TV and Food Choices: Kids younger than ten, watch commercials more closely than their more cynical older siblings. Some can't even differentiate between the commercials and the programs. Nearly half of all commercials they see when watching advertise food, and an even higher percentage of food commercials are aired during children's programming. Most of those commercials aren't touting the nutritional superiority of their foods. Instead, they are selling "sweetness," "richness," "chocolatiness." They're encouraging food choices based not on physiological need, but on flavor. Of course a food has to taste good before we'll eat it, but that's just the one part of the decision to eat something. These commercials can influence your child's nutritional intake in several ways if you let it.
- Commercials influence what you buy:
- They influence the use of food for purposes other than to satisfy hunger
- The commercials seldom show the relationship between the food consumed and the impact on health.
Top those hard-to-combat influences off with the fact that TV watching is a sedentary activity that has been linked to obesity in children! There doesn't seem to be a good relationship between television watching and nutritional health, and it starts with kids. The best way to combat the problem, is to limit TV, and when it is watched, take time to analyze a commercial or two with them so your youngster can become savvy to the ways of the marketing experts.

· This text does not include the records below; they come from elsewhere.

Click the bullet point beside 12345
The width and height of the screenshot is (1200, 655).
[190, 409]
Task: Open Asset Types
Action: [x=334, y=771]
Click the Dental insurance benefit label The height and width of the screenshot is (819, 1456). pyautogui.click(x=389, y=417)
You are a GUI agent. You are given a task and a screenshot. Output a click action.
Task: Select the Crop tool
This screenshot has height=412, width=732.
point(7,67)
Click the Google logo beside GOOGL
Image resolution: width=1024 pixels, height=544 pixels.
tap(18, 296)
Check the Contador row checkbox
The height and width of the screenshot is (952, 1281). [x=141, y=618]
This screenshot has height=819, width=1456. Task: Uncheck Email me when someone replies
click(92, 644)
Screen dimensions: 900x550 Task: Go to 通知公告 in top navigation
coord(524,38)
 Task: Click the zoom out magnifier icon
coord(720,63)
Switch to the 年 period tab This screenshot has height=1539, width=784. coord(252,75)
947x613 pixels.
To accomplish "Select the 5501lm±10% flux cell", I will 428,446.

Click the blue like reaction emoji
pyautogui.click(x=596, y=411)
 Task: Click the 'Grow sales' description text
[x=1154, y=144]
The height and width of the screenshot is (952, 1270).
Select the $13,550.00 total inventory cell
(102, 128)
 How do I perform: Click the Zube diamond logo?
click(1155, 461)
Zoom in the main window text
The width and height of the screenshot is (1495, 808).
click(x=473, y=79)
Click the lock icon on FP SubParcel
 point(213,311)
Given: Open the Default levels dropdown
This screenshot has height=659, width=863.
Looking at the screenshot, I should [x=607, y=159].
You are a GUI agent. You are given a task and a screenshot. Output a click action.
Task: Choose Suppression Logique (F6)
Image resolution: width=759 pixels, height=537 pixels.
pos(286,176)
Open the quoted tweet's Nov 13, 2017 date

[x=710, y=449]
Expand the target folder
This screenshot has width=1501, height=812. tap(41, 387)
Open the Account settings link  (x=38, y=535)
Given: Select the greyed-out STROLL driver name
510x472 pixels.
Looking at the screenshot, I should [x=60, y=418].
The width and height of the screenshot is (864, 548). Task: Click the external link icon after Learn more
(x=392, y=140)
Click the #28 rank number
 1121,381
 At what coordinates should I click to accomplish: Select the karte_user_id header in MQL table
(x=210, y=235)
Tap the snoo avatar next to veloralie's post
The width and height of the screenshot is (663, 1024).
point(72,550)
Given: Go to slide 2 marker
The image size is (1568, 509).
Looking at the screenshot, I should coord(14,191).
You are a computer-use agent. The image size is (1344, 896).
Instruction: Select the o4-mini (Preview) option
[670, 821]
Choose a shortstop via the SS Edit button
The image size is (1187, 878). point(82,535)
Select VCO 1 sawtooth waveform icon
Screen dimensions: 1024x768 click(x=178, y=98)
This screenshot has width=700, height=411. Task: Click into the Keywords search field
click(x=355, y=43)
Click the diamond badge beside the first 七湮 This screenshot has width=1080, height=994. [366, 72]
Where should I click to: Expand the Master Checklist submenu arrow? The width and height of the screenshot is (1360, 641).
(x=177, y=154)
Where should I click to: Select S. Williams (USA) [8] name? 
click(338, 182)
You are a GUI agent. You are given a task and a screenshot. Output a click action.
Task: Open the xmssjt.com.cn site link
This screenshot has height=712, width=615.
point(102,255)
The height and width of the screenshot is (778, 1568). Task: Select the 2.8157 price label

Remember, those marketing experts consulted with kids before designing their foods and commercials so your kids should catch right on.
Feeding your three to seven year old: Kids appetites will start to pick up now as they enter a period of steady growth. They will still have definite likes and dislikes, and maybe even some idiosyncratic eating behavior, like not allowing their food to touch each other on the plate. Your casual acceptance of their benign quirky behavior will ensure that they are transient. Your respect for their likes and dislikes will make them more willing to at least try new things when you ask.
Because they are bigger, they can hold more, go for longer, and so eat less often, five or fewer times per day on average. That's three squares and a couple of snacks. (An after school snack is almost as essential as a regular meal). You may see an gradual acceptance of new foods, but nothing dramatic. Many kids continue to reject unfamiliar foods and pass on the vegetables. They seem to like simple, unmixed dishes more than casseroles and they like food at room temperature rather than hot or cold. Most reject strong flavors and are discouraged from eating when portions are too big.